Asturias burns
The region which forms part of ‘green Spain’ has been targeted by arsonists
‘GENUINE terrorists’ – these were the words used by president of Asturias, Adrián Barbón to describe the arsonists who have set dozens of fires in countryside around the mountainous region in the north of Spain.
Sr Barbón said he wanted to see the culprits in jail after around 11,000 hectares of forest and rural land was burned.
By Saturday the emergency services had reported 95 separate fires burning in the region, which is one of the wettest in Spain.
He called on anyone who has any information which could identify the fire starters to contact the emergency services.
The blazes started last Wednesday (March 29), with the president calling them ‘premeditated and organised’.
“When I say terrorists, I am talking about criminals who have to be investigated and found,” he said.
“We want the full force of the law to fall on them.”
He noted that miraculously no-one had died in the fires but ‘we have to be aware that
hundreds of people could have perished’.
One of the blazes in Naranco, near Oviedo, had been ignited in 12 different spots and the fire had ‘put homes in the area in danger’, which was a ‘deliberate’ act, according to Sr Barbón.

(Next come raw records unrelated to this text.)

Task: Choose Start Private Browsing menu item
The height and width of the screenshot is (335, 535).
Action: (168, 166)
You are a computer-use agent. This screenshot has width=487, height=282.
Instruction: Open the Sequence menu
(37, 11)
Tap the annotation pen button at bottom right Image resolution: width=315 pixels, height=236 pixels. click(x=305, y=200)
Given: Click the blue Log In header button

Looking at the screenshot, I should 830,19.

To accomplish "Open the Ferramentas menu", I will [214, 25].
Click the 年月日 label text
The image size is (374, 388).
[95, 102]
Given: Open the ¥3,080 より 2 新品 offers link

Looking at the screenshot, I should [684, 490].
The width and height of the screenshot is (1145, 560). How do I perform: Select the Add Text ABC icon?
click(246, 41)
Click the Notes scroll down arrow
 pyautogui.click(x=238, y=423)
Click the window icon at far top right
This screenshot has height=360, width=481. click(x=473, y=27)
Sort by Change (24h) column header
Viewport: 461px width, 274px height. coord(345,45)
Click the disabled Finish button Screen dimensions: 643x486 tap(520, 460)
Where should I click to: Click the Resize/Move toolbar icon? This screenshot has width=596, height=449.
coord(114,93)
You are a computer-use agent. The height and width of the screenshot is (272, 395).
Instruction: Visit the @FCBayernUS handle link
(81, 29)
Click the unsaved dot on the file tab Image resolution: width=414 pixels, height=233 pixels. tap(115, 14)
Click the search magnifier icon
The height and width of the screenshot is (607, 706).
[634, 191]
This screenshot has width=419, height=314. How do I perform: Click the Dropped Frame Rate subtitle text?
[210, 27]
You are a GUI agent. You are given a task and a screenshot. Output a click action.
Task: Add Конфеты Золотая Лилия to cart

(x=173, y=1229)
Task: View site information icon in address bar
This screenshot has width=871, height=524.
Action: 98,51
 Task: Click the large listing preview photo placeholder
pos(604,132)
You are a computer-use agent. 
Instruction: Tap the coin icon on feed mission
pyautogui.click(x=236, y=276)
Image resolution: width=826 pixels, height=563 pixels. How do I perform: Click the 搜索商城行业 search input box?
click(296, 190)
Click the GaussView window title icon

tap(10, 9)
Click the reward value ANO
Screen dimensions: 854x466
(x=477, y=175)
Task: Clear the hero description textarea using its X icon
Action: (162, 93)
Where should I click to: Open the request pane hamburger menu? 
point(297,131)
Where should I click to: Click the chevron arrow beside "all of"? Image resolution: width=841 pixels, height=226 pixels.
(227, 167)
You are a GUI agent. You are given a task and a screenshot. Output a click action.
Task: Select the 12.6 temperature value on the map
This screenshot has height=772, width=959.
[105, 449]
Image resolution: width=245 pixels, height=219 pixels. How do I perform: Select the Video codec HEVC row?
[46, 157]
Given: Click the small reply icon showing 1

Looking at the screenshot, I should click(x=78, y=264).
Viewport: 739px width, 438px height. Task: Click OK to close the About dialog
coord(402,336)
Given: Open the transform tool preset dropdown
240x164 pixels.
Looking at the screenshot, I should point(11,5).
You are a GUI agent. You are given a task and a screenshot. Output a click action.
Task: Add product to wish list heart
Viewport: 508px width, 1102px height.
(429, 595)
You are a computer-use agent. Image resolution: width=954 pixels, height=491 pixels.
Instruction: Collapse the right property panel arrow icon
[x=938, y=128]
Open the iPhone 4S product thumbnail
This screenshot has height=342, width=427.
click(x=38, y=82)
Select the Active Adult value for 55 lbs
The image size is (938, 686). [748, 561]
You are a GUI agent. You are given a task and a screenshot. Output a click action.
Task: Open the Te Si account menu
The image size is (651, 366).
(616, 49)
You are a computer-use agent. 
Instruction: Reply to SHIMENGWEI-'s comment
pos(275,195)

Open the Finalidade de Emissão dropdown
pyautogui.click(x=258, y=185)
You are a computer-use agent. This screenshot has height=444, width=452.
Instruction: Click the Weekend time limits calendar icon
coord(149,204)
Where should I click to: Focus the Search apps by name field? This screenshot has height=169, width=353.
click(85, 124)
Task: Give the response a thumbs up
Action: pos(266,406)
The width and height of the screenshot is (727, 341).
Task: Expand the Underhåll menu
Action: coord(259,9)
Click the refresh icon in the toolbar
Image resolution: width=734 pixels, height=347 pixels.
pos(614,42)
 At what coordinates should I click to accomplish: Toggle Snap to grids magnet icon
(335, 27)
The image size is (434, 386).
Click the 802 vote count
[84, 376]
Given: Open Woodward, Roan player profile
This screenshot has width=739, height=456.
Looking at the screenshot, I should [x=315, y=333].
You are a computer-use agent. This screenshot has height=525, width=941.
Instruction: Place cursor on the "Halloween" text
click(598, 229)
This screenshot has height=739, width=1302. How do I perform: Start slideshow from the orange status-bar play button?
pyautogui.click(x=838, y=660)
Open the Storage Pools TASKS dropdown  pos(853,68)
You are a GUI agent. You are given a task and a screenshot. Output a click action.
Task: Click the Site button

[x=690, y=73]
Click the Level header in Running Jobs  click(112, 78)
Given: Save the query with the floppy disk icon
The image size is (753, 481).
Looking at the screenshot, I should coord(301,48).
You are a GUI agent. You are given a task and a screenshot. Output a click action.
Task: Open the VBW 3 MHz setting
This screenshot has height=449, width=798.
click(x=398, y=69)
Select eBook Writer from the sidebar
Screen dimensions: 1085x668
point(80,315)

He added that while firefighters were battling one of largest infernos, new seats of fire had appeared ‘that had nothing to do with the wind’.
This had been done by people who ‘wanted to make the situation worse in many points’, he said.
He admitted that at this stage he did not know what the culprits were trying to achieve with the wave of arson attacks and they would have to wait for the concrete details of the police investigation.
All of the fires had been stabilised or were deemed to be under control by Monday.
Although many had not been extinguished, they were no longer advancing.
Sr Barbón said he will ask the national government to declare the region a ‘catastrophe zone’ so that they can have access to special funding to address the devastation caused by the fires.
His own government will offer a series of emergency grants for the affected areas in order to ‘restore the zones that have been burned as quickly as possible’.
He explained the initiatives to the mayors of the 46 worst affected municipalities.
More than 700 emergency services personnel have been taking part in the firefight, aided by the army’s UME emergencies brigade.